Placée entre les embûches de Venise, celles du saint-siège, les menaces d’Urbin et les convoitises du fils de Sigismond né d’un autre lit, Isotta ne pouvait que succomber. Elle se sentait perdue et tremblait pour les siens. Le lendemain même de la mort de son mari, Robert Malatesta, qui ne la regardait que comme une marâtre, se présenta au pape et lui demanda l’autorisation de se mettre à la tête des troupes de l’église pour prendre Rimini et livrer la ville à Paul II. Le pape y consentit et l’autorisa même à y conduire ses compagnies ; vêtu en paysan il s’introduisit dans la forteresse et, une fois là, il négocia avec Aragon, avec Milan, Florence et même avec Urbin, l’implacable ennemi de son père. Cela fait, il leva le masque, déclarant au pontife « qu’il devait trouver bon qu’il vécût et qu’il mourût dans l’enceinte de la cité où il était né et où reposaient les restes de son père et de ses aïeux. » Paul II forma une nouvelle armée, en donna le commandement à Alessandro Sforza, seigneur de Pesaro, et à Orsini, et on vit le fils de Sigismond, après une éclatante victoire remportée sur ces deux capitaines, forcer le Vatican à capituler. Le saint-siège, en pareil cas, n’avait pas deux politiques ; il donna l’investiture à Robert, fils de Sigismond, et celui-ci succéda à son père, de concert avec Isotta.

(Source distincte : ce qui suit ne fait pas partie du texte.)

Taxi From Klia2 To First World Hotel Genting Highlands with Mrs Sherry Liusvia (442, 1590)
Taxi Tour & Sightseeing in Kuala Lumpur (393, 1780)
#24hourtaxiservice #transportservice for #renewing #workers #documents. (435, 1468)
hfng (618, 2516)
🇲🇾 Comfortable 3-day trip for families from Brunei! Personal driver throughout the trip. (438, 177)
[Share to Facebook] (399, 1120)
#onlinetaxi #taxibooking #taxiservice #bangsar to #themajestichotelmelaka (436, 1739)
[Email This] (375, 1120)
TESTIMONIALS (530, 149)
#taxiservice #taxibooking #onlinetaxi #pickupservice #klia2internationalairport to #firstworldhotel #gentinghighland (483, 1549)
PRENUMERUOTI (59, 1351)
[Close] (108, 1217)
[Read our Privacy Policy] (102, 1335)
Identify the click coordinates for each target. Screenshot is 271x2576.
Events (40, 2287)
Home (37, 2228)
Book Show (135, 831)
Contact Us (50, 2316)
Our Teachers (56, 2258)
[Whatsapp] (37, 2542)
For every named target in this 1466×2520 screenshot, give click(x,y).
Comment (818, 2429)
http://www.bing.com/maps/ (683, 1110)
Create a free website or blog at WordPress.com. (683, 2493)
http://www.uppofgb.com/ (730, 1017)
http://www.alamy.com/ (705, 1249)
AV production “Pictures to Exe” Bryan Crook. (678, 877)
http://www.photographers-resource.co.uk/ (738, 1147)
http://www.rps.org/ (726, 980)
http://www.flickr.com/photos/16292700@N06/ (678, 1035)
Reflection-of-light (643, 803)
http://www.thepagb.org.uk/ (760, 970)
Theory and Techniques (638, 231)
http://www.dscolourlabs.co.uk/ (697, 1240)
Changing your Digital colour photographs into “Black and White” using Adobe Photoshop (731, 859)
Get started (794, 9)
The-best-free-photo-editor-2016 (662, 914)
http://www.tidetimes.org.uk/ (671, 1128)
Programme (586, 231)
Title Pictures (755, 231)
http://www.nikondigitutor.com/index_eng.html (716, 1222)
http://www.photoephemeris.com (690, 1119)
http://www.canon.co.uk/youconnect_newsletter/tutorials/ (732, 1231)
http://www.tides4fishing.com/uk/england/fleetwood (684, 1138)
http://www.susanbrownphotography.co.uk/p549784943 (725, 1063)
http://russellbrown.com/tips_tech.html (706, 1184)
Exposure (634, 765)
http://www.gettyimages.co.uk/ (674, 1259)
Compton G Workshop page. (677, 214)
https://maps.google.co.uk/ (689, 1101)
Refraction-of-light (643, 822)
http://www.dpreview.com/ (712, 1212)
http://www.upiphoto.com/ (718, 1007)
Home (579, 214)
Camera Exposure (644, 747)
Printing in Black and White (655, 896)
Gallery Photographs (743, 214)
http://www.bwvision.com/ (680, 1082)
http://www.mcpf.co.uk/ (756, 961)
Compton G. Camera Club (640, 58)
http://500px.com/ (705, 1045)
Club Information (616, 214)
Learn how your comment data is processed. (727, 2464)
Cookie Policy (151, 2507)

Une année après, on trouvait le corps de Salluste, l’héritier légitime de Sigismond, dans le puits d’une maison de Rimini, et, après un long récit du meurtre, dont naturellement on rendait responsable un innocent, Robert écrivait, au conseil des Dix de la république de Florence les lignes suivantes, où il se dénonce en se défendant d’un crime dont personne encore n’a songé à l’accuser :

« J’ai voulu faire part de ces événemens à Vos Seigneuries, afin d’abord qu’elles fussent bien informées et pour qu’elles comprissent qu’elles ont perdu en Salluste Malatesta un vrai serviteur. Elles auront enfin les preuves de mon innocence et en pourront justifier contre tous ceux qui, bien, à tort, voudraient me rendre responsable du crime[1]. » Salluste avait vingt-quatre ans ; quelques moisi après succombait son frère Valerio, et Isotta, qui semblait encore-associée au pouvoir, mais qui n’était que la prisonnière de Robert, mourait à petit feu consumée par un poison lent qu’on lui avait versé.

Sixte IV avait succédé à Paul il ; il comprit que ce Robert était de

  1. Série I. — Dieci di Balia (Archives d’état de Florence).